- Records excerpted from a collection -
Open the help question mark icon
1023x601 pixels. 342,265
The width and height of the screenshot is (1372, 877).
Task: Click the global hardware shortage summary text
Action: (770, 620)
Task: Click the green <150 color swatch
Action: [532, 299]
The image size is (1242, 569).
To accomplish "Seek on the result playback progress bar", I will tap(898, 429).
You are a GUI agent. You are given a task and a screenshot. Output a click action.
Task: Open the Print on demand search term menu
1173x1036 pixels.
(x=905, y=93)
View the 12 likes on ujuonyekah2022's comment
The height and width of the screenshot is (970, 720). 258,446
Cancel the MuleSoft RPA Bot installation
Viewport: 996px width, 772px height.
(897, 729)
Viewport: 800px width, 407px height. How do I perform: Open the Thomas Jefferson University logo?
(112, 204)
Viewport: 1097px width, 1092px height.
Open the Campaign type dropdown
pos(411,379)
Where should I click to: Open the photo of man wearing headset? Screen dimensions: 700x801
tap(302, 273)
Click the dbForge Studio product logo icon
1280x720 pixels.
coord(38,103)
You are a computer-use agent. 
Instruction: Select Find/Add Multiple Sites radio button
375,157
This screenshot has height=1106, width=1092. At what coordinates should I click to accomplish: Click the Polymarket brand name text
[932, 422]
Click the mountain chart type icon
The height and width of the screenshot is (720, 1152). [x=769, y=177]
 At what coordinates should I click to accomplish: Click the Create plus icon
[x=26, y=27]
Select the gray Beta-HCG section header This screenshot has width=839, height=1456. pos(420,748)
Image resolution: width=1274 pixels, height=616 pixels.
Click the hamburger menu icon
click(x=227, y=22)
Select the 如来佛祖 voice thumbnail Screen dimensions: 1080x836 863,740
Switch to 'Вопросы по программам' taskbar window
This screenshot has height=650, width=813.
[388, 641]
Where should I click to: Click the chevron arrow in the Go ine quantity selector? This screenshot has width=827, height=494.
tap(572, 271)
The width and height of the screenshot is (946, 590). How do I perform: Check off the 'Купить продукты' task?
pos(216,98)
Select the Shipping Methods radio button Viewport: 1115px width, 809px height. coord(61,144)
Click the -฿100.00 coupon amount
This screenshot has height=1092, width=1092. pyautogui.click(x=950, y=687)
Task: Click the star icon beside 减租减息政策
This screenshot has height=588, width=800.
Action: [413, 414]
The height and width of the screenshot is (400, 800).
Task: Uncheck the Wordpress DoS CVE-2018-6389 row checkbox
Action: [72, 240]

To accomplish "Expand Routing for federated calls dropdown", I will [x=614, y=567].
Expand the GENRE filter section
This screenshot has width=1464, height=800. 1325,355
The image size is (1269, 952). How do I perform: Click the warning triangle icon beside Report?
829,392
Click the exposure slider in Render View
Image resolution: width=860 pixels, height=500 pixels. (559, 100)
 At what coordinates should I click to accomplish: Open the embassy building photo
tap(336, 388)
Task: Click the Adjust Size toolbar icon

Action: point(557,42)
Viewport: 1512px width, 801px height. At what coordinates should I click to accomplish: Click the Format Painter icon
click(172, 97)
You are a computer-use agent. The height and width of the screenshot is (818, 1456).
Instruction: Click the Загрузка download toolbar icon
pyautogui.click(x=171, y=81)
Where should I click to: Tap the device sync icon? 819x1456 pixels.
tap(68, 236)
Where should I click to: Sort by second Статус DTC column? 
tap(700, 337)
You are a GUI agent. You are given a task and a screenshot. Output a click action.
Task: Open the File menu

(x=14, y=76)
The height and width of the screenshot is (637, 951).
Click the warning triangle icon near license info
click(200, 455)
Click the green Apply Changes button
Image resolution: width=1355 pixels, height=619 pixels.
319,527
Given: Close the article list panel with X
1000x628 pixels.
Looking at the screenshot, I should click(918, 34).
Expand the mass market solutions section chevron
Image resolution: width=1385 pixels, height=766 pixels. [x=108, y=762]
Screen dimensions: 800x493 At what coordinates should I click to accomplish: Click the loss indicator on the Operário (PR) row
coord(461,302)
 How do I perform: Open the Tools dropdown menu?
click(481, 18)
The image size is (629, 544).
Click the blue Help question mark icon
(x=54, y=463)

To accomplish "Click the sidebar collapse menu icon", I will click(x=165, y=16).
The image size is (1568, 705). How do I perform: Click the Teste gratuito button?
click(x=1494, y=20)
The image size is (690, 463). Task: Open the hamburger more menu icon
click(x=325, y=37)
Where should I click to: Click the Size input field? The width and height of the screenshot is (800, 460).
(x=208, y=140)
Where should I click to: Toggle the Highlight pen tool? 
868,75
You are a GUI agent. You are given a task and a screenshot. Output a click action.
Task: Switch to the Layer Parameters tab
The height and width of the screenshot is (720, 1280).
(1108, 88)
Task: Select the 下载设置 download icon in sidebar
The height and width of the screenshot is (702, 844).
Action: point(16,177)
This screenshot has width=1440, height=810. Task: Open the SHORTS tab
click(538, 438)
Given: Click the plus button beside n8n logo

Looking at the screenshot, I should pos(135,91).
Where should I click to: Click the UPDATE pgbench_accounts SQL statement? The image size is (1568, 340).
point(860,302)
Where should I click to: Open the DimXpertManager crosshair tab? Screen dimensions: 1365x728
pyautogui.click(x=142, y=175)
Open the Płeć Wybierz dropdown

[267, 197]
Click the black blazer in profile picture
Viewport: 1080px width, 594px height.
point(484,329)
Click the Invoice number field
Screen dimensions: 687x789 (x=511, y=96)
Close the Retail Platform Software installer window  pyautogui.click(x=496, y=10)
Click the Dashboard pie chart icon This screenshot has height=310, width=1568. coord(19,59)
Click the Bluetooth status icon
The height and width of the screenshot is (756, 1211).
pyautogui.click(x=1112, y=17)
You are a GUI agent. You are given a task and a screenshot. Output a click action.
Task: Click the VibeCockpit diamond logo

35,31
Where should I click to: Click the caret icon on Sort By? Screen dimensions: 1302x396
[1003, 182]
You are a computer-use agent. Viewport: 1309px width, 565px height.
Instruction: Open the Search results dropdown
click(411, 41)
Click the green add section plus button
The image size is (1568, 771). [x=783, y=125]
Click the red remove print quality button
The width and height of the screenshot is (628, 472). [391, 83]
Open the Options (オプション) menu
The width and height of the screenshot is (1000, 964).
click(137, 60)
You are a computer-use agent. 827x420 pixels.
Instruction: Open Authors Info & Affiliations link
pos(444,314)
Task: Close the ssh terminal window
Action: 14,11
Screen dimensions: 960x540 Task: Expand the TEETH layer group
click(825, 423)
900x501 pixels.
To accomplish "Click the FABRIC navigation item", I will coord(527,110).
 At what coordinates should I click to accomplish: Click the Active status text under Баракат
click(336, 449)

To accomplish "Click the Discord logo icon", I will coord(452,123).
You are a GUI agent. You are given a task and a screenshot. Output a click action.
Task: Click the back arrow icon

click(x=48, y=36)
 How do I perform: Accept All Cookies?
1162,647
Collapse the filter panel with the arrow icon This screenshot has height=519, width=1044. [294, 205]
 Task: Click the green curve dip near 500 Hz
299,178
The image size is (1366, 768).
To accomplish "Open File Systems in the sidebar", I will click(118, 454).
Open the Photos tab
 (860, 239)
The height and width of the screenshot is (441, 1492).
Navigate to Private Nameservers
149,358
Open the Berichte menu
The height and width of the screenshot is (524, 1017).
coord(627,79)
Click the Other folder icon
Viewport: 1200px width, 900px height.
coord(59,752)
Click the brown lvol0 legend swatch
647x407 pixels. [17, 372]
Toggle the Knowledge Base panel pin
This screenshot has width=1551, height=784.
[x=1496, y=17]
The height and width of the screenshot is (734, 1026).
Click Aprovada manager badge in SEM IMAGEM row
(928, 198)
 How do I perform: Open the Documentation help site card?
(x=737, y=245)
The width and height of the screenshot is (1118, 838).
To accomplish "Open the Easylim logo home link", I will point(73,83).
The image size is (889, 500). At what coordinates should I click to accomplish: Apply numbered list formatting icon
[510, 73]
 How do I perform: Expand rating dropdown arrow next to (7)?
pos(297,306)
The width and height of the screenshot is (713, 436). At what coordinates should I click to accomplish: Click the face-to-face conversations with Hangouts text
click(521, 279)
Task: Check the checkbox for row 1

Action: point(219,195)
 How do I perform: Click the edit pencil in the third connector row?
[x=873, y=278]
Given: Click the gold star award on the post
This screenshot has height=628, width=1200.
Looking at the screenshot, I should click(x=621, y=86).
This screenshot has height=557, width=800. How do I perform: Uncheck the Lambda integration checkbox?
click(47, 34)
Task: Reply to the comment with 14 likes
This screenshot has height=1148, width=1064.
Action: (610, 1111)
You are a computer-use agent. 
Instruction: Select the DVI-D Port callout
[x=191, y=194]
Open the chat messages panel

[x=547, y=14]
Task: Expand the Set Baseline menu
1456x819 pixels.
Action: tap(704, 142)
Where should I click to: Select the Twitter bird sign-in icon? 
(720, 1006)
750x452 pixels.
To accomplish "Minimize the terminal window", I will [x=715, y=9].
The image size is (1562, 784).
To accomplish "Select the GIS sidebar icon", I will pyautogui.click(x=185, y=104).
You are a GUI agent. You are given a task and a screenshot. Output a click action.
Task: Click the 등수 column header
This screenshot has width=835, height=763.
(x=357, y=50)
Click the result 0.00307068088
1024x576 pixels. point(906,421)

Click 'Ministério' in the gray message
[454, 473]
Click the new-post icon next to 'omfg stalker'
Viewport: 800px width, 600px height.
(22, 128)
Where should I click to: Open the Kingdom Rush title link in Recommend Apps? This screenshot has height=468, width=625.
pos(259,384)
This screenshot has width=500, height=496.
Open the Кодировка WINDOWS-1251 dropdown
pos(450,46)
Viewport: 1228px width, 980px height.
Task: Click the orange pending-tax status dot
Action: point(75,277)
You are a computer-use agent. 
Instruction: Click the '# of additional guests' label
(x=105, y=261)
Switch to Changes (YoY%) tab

- Work to complete -
Report the number of lines above containing the string "sidebar" as your sole answer.

- Exercise solution -
4